На Кенноре Хельму не понравилось. Его нервировали чужие взгляды и прикосновения – находиться в центре внимания оказалось до одури неприятно. Хороший пилот, хороший охранник должен быть незаметным. А его выставили на всеобщее обозрение, да еще и хором называли героем, – ну какой он герой, какой спаситель? Глупости это все.
Светоч вел себя странно. Когда они остались наедине, Вильхельм окончательно запутался в происходящем. Версия, что Эрлиху – вот зачем только на Кенноре? – срочно понадобился донор, рухнула. Светоч искрился магией, и Хельм не мог отдать ему даже каплю, при всем желании. В полный кувшин воды не дольешь – только лужи плодить.
Неожиданный поцелуй его ошеломил. Несмотря на брехню командиру, он ни на секунду не допускал того, что Эрлих вызовет его на Кеннор, чтобы изменить Юргену. В самом деле… не такое он, Вильхельм, сокровище, и без него найдется с кем потрахаться.
Понять, что происходит в этой больнице, похожей на сумасшедший дом, было невозможно. Когда светоч во время прогулки выразил желание целоваться – недвусмысленно выразил, первый полез – Хельм перестал докапываться до истины и поплыл по течению. Ему казалось, что он видит фантастический сон – Кеннор, музей Штольца, Эрлих в его объятьях.
«Хоть бы не проснуться среди серого свалочного киселя в аварийной капсуле… Не переживу, сдохну от разочарования».
Он боялся. Боялся проснуться. Боялся слишком сильно прижать светоча и доломать ему перебинтованную руку. Боялся, что его оттолкнут и насмешливо проговорят: «Ну, все, поиграли и хватит». Боялся потери контроля – очень уж хотелось повалить Эрлиха на землю и как следует ему засадить. А это было бы неправильно. Со светочем нельзя, как со шлюхой из борделя. И даже как с инструктором, обучавшим Хельма основам секса – тоже нельзя. С инструктором у него оставалось право на ошибку. А с Эрлихом такого права нет.
Светоч словно издевался – то целовал его до темных пятен перед глазами, то ласкал, избегая касаться члена, то вдруг усаживался на колени и начинал елозить задницей, в последний миг отстраняясь и не позволяя разрядиться в штаны.
В палате, стягивая с Эрлиха брюки, Вильхельм вспомнил, что прямого приказания он так и не получил. И, касаясь щекой возбужденного члена, уточнил:
– Можно?
– Хель… – простонал в ответ светоч. – Я не подозревал, что тебя будет так трудно соблазнить! Ты поразительный!
«Зачем было соблазнять? – удивился Вильхельм. – Не мог сразу сказать прямо! Зачем к музею ходили? Столько времени зря потеряли».
Остатки контроля куда-то исчезли, когда он уложил Эрлиха на бок. Укладывал-то еще осторожно, старался не придавить перебинтованное плечо, не задеть руку, потом увидел розовеющее ухо, загорелую шею, и пропал.
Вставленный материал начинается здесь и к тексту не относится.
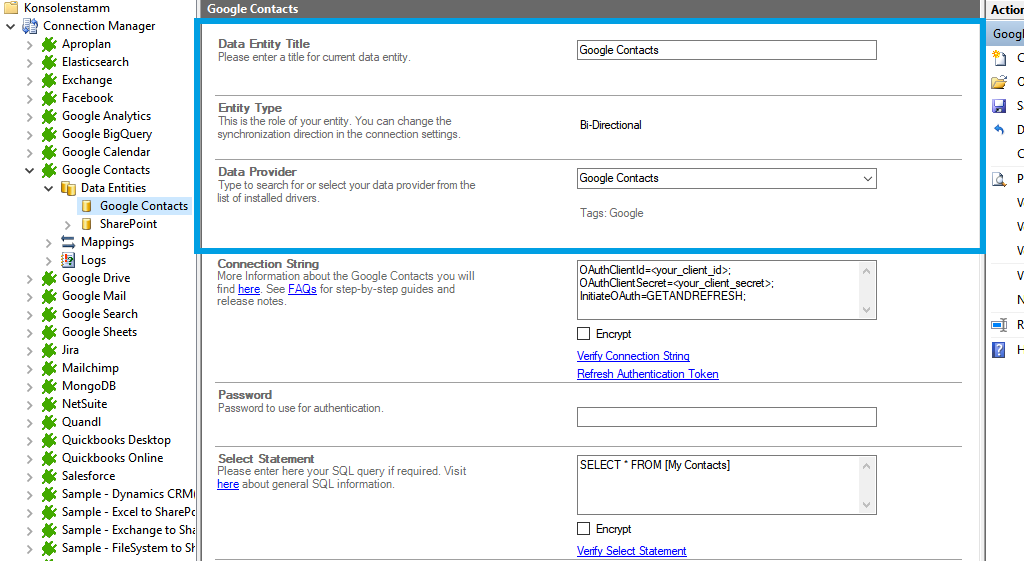Click the Password input field

pyautogui.click(x=726, y=417)
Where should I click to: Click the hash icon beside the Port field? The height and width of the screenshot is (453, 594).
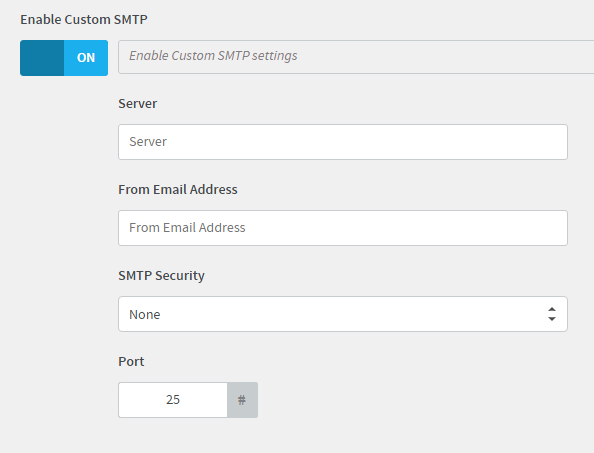242,400
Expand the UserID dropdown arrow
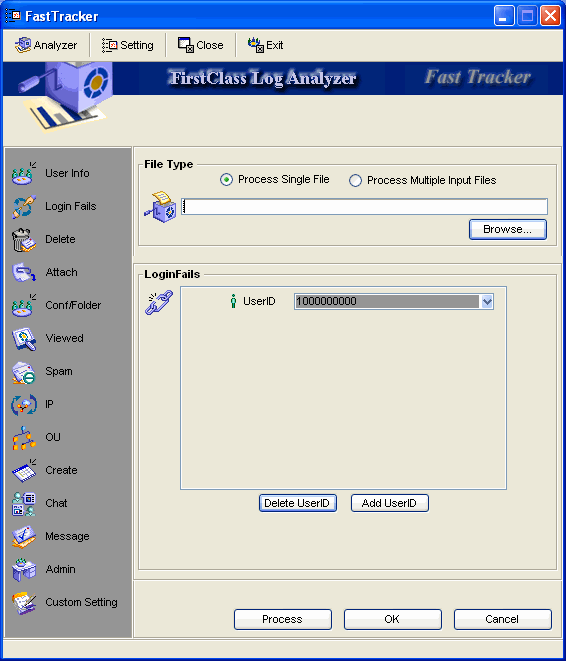Viewport: 566px width, 661px height. (x=487, y=301)
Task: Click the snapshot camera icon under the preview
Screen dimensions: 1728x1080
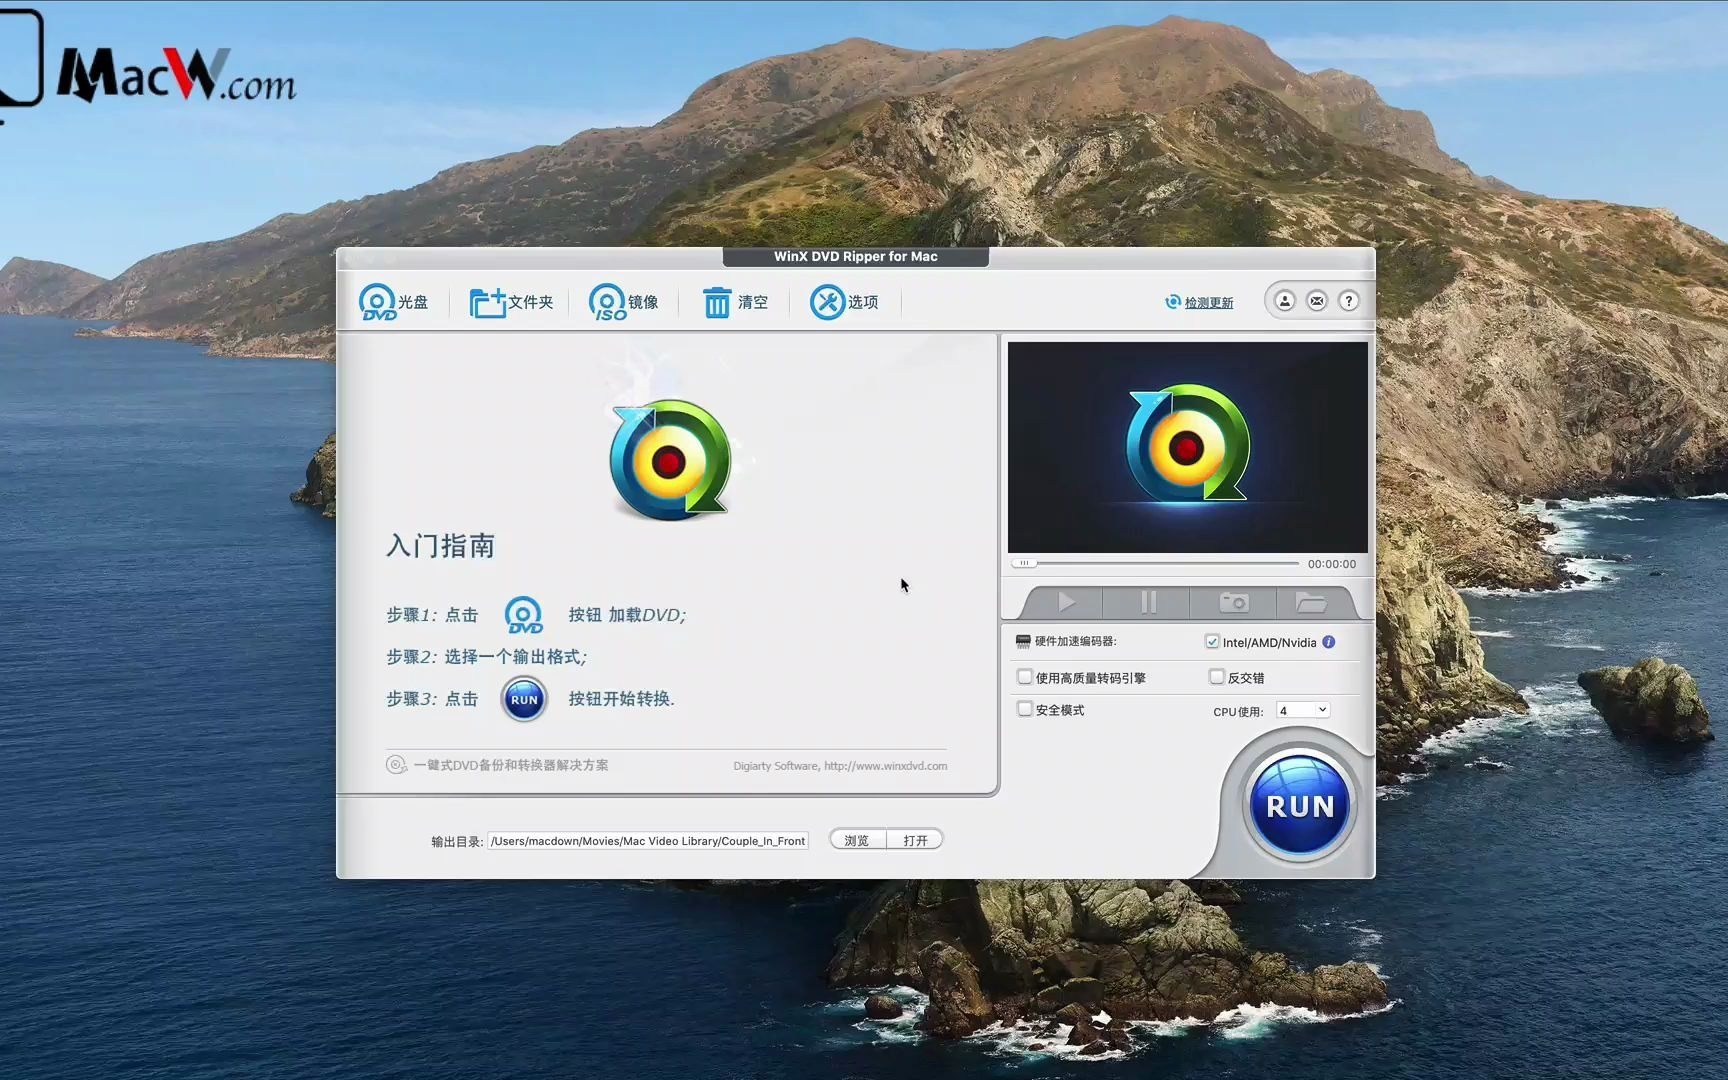Action: pos(1232,602)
Все это досталось ему – может случайно, а может – назло Юргену… какая разница?
Хельм заявил право на собственность, вцепившись зубами в шею светоча – ухо тоже привлекало, но это после – подхватил его под колено, облегчая себе доступ в тело, вошел одним сильным толчком и сорвался в «штопор». Кое-что он запомнил – смутными отрывками. Стон-выдох-ругательство, шлепки, с которыми встречаются подающиеся друг к другу тела, судорожное ускорение темпа, провальную попытку притормозить – Эрлих, он же еще не?.. теплую сперму на пальцах, свой крик и обессиливающее опустошение.
Шевельнуться и отодвинуться, или отпустить любовника он не мог. Его выжало досуха – непонятно, почему магия осталась.
– Слезь с меня, – через некоторое время попросил светоч и слабо дернулся.
– Сейчас, – пообещал Вильхельм и уткнулся носом в стриженый затылок.
Он понимал, что второй раз Эрлих его к себе не подпустит, и тянул секунды, отодвигая изгнание из постели. А скорее всего, не только из постели, но и из Корпуса… в общем, отовсюду, где он мог попасться светочу на глаза.
– Слезь с меня, – повторил тот и попытался уползти на край кровати. – О-ох… Как будто еще раз катапультировался, честное слово!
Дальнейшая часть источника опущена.